Yo me sentí exasperado por su serenidad. Le dije: «Eso no justifica nada, doctor. Usted no ha hecho otra cosa que una acción indigna dos veces; primero por las relaciones dentro de mí propia casa, después por el aborto.»

– Pero usted ha visto que hice todo lo que podía, coronel. Era lo más que podía hacer. Después, cuando vi que la cosa no tenía remedio, me dispuse a hablar con usted. Iba a hacerlo un día de éstos.

– Supongo que usted sabe que sí hay un remedio para esta clase de situaciones, cuando realmente se quiere lavar la afrenta. Usted sabe cuáles son los principios de quienes vivimos en esta casa -dije.

Y él dijo:

– No quiero ocasionarle ninguna molestia, coronel. Créamelo. Lo que iba a decirle era esto: me llevaré a la guajira a vivir en la casa que está desocupada en la esquina.

– En concubinato público, doctor -dije yo-. ¿Sabe lo que eso significa para nosotros?

Él retornó entonces al catre. Se sentó, se inclinó hacia adelante y habló con los codos apoyados en los muslos. Su acento se tornó diferente. Al principio era frío. Ahora empezaba a ser cruel y desafiante. Dijo:

– Estoy proponiéndole la única solución que no le crearía a usted ninguna incomodidad, coronel. La otra sería decir que el hijo no es mío.

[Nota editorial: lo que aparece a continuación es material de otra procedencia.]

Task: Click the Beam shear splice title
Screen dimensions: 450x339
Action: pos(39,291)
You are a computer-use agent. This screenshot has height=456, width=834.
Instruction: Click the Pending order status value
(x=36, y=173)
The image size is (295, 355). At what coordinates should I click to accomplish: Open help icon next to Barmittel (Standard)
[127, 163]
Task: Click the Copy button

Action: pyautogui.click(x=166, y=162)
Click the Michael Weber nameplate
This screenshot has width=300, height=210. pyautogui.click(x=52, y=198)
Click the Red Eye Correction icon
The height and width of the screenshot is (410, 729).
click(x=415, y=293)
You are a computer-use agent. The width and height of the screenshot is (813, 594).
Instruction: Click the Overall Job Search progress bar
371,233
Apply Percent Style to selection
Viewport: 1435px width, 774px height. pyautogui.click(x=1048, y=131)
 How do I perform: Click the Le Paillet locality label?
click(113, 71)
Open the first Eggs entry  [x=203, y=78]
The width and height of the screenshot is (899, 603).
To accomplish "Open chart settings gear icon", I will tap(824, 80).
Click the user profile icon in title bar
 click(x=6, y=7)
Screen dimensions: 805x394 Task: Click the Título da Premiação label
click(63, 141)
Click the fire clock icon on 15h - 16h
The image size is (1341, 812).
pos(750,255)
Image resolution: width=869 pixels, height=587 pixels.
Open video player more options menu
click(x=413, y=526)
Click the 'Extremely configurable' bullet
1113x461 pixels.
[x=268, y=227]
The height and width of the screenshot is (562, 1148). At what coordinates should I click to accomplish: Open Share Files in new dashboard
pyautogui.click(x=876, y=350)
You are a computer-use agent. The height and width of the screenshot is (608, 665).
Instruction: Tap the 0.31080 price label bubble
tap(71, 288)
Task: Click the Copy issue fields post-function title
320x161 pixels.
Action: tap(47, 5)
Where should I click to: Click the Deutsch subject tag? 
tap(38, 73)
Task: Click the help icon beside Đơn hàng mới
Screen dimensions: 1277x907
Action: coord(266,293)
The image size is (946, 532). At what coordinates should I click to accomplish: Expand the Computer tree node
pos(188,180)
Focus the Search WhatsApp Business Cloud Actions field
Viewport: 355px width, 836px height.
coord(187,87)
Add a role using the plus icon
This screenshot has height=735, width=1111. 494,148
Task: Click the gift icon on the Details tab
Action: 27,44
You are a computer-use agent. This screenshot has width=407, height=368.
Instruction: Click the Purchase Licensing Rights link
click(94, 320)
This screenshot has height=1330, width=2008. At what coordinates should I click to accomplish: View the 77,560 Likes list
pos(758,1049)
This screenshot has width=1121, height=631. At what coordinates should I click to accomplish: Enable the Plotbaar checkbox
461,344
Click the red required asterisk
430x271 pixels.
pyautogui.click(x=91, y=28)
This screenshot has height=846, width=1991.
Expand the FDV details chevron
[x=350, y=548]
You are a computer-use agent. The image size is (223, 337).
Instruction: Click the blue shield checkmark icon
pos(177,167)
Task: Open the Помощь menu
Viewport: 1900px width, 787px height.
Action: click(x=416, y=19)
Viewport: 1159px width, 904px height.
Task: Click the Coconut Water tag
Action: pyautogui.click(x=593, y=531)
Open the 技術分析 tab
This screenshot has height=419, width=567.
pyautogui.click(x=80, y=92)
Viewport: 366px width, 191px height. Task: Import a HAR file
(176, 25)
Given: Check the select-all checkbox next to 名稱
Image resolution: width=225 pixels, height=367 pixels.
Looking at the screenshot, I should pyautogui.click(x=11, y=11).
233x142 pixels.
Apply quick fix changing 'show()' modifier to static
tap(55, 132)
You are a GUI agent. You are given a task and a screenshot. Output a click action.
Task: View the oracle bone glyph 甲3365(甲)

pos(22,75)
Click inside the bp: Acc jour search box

– Meme lo diría -dije yo. Empezaba a sentirme indignado. Su manera de expresarse, ahora resultaba demasiado desafiante y agresiva para que yo la recibiera con serenidad. Pero él, duro, implacable, dijo:

Créame con absoluta seguridad que Meme no lo diría. Porque estoy seguro de eso le digo

que me la llevaré a la esquina, sólo para evitarle inconvenientes a usted. Nada más, coronel.

Con tanta seguridad se había atrevido a negar que Meme pudiera atribuirle la paternidad de su hijo, que me sentí ahora sí desconcertado. Algo me hacía pensar que su fuerza estaba arraigada mucho más abajo de las palabras.

Dije:

– Nosotros confiamos en Meme como en nuestra hija, doctor. En este caso, ella estaría de nuestra parte.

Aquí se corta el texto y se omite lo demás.